Château d’Yquem—three from 1787 and three from 1784. One of the bottles of 1784 Yquem was the centerpiece of a wine tasting organized last year by Mr. Rodenstock for an international circle of wine connoisseurs and collectors, including Michael Broadbent, the director of Christie’s wine department. “The 1784 that I tasted was soft, still sweet, and without fault,” Mr. Broadbent told us when we visited him in his office the day before the sale. His tasting note, made at the time, is more lyrical: “Color is perfect old amber, bright and lively; bouquet perfect! Unbelievable. Scented vanilla and blancmange. On the palate, still sweet, with perfect weight, balance, and acidity. Dry finish. Flavor of peaches and cream.” How well the 1787 Yquem has stood up over two centuries will become known next year, when Mr. Rodenstock plans to open a bottle of it at a tasting that he has arranged to put on at Monticello.

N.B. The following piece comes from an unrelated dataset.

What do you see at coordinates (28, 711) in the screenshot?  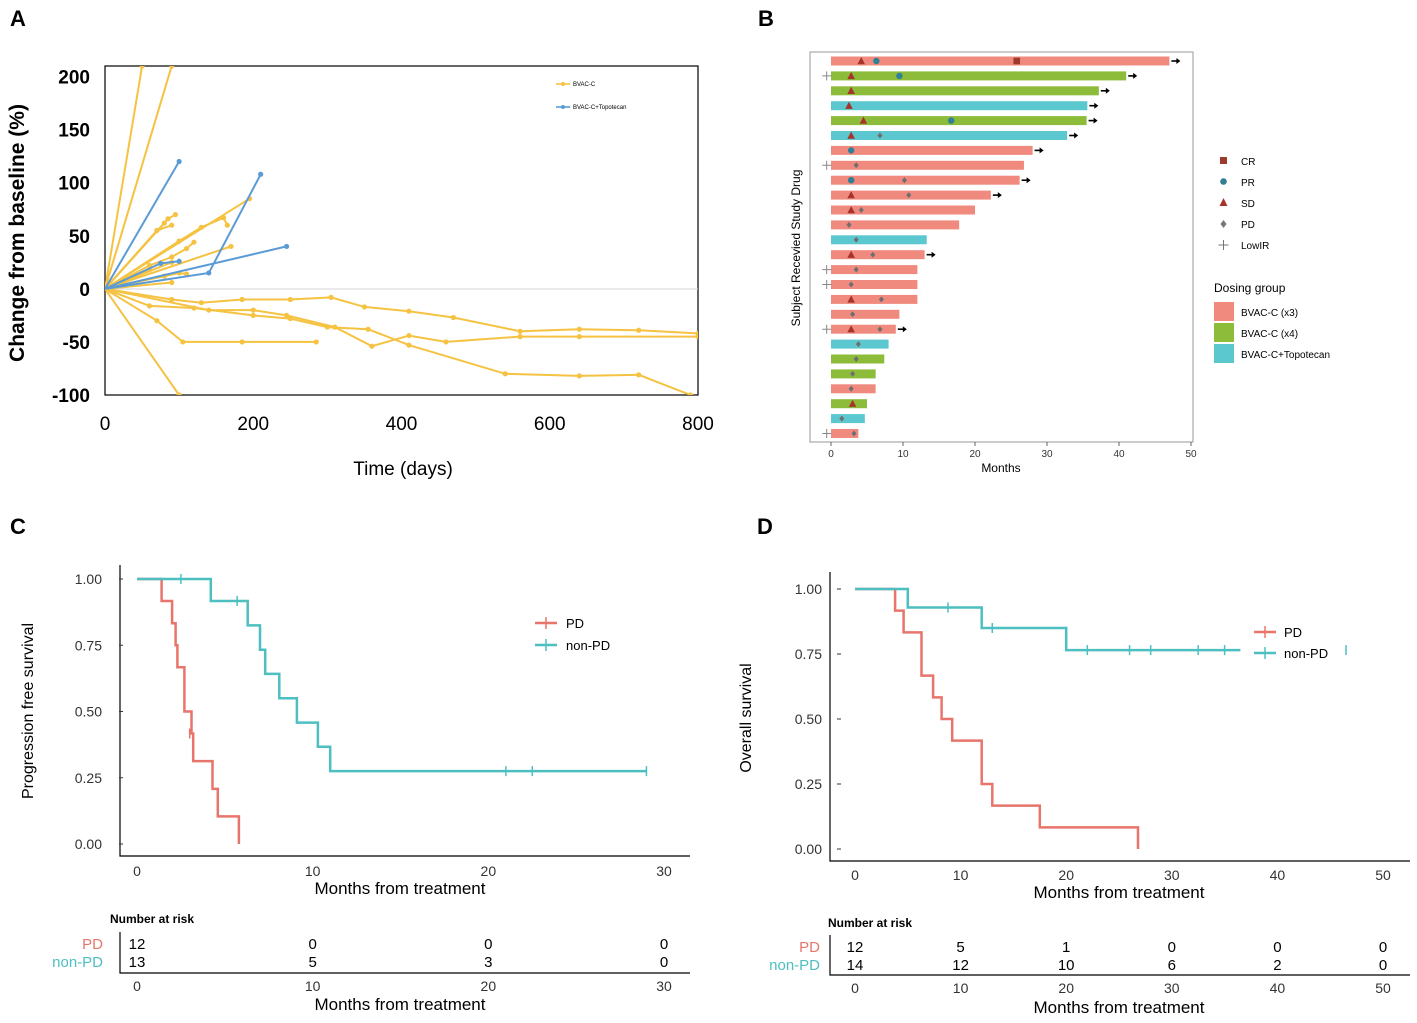 I see `panel-c-ylabel: Progression free survival` at bounding box center [28, 711].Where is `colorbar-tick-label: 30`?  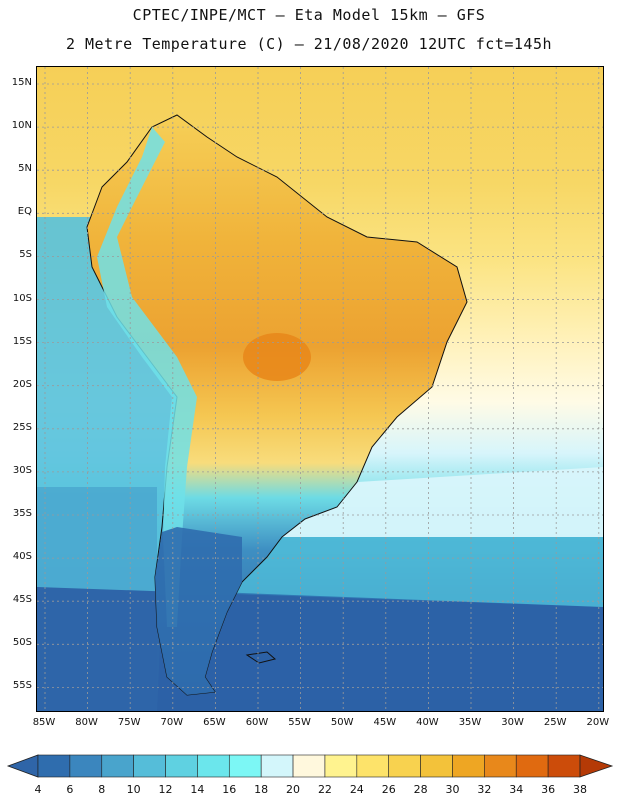 colorbar-tick-label: 30 is located at coordinates (452, 790).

Jefferson was not only very fond of wine, Mr. Broadbent told us, but a great believer in its social value. “No nation is drunken where wine is cheap,” Jefferson wrote to a friend, and throughout his life he argued consistently for low tariffs on wine, on the ground that “it is, in truth, the only antidote to the bane of whiskey.” His knowledge of wine was significantly broadened during the four years he spent as Minister to France, though he hardly went there as an oenological novice. Jefferson fell in love with France—its culture, its political philosophy, its cuisine, and its wines, which for the first time he was able to taste at their best. In 1787, he made a tour of the French wine regions and, with typical thoroughness, classified the various growths; those he named as being of the first quality were (in modern spelling) Margaux, Latour, Haut-Brion, Lafite, and Yquem. During his visits to the vineyards, Jefferson made it his business to become acquainted with the proprietors and to arrange to buy directly from them rather than from wine merchants.

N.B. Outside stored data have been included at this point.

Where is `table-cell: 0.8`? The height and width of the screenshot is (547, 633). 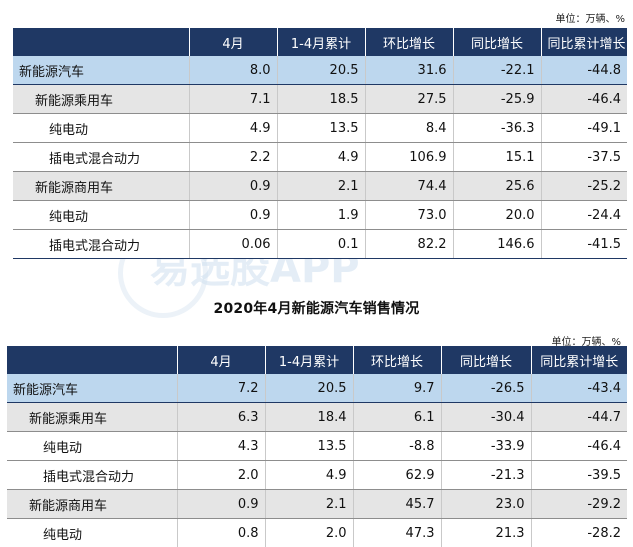 table-cell: 0.8 is located at coordinates (221, 533).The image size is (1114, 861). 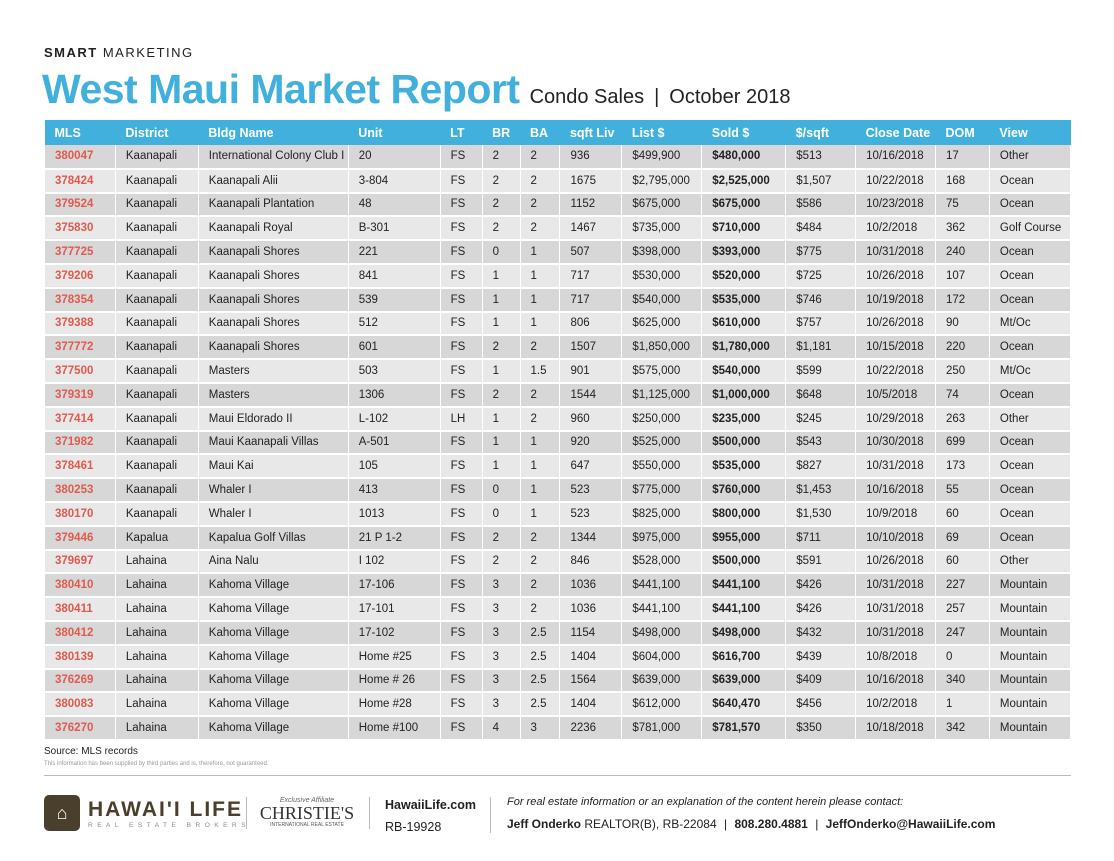 I want to click on table-cell: $639,000, so click(x=744, y=681).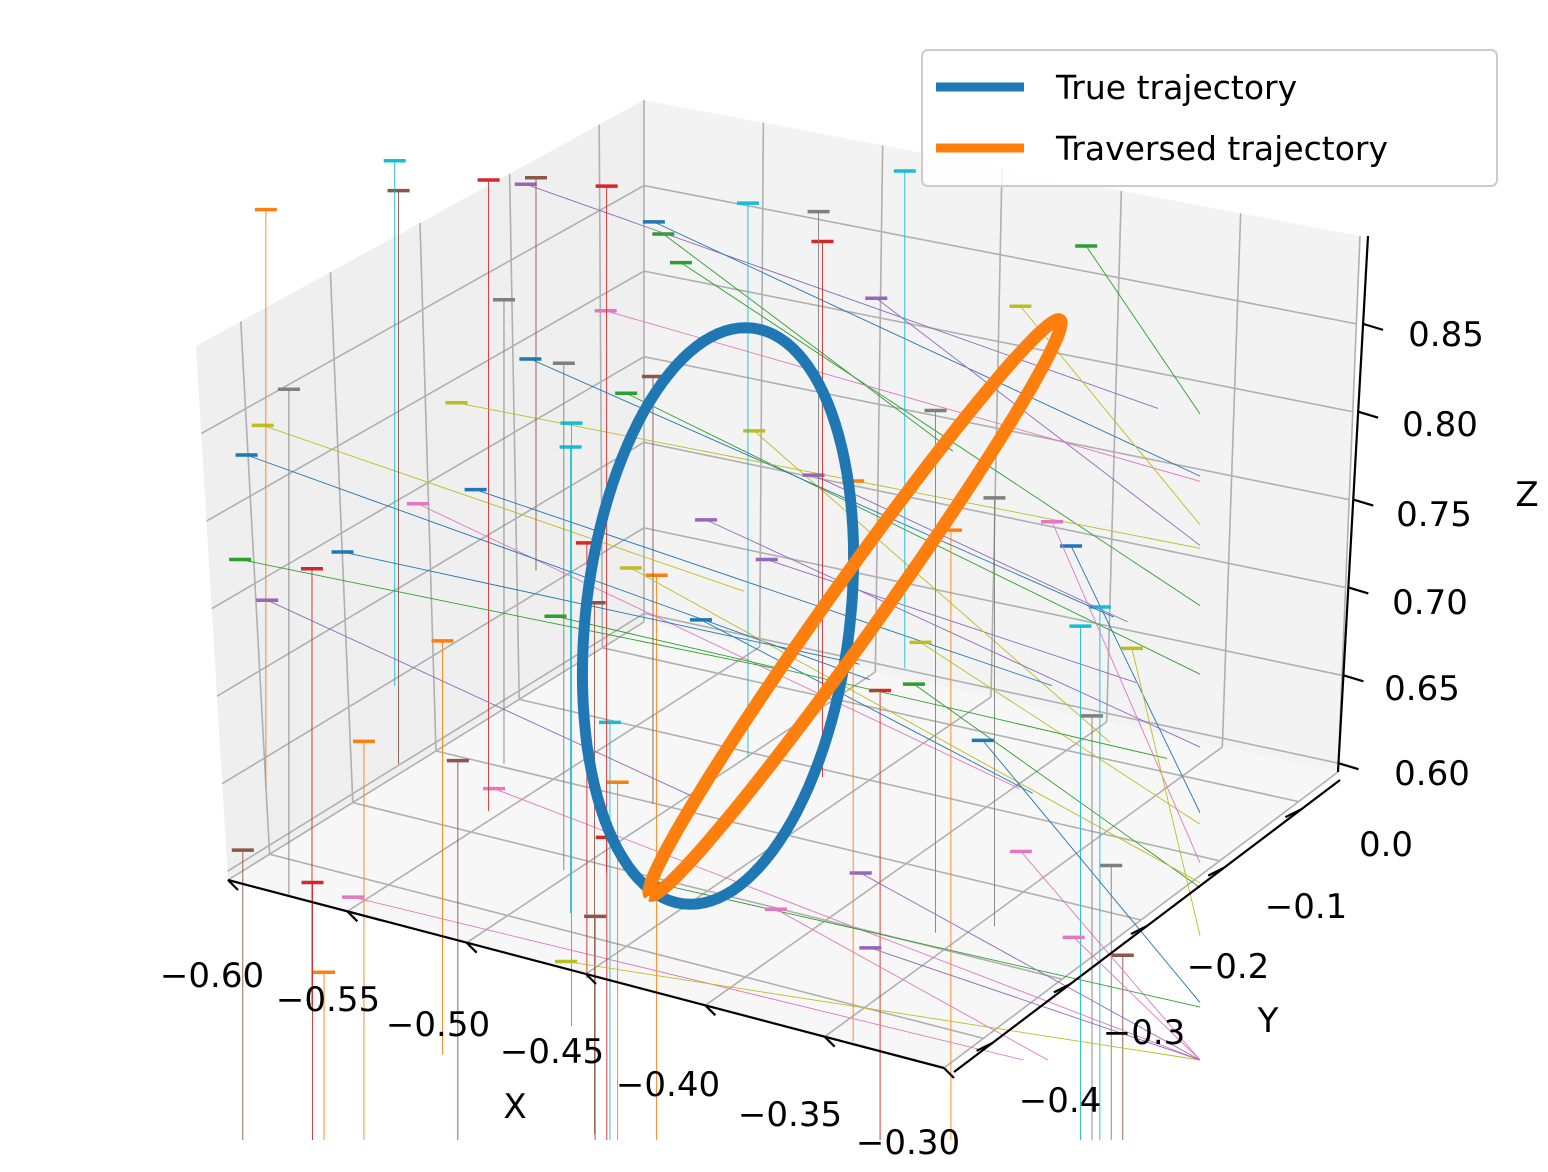 This screenshot has width=1548, height=1172. I want to click on legend-box, so click(1210, 118).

After returning to America and accepting the post of Secretary of State in President Washington’s Cabinet, Jefferson continued to buy wine directly from French vineyards, employing as his shipping agents Fenwick Mason & Company, in Bordeaux. (Joseph Fenwick was United States Consul there.) In September, 1790, Jefferson sent off letters to a number of château owners for a considerable amount of wine for Washington and for him, the lots to be identified with the initials “G.W.” and “T.J.,” respectively. According to an impressive amount of written evidence (Jefferson saved the letters he received and copies of those he wrote) collected by Mr. Broadbent, the “1787 Lafitte Th. J.” coming up for sale was part of the September, 1790, order. “Of course, there is no proof,” Mr. Broadbent said. “What we can say with certainty, on the advice of Hugo Morley-Fletcher, who is our glass expert here, is that the bottle is of the correct age. Also that the lettering and wheel engraving on the bottle are absolutely right for the period. The cork appears to be original, and the cork of a bottle of 1787 Yquem found in the same cellar has been analyzed in a German laboratory and proved to be original. Furthermore, we have circumstantial evidence—masses of it—supporting the ordering of this wine and its identification. That’s about it.”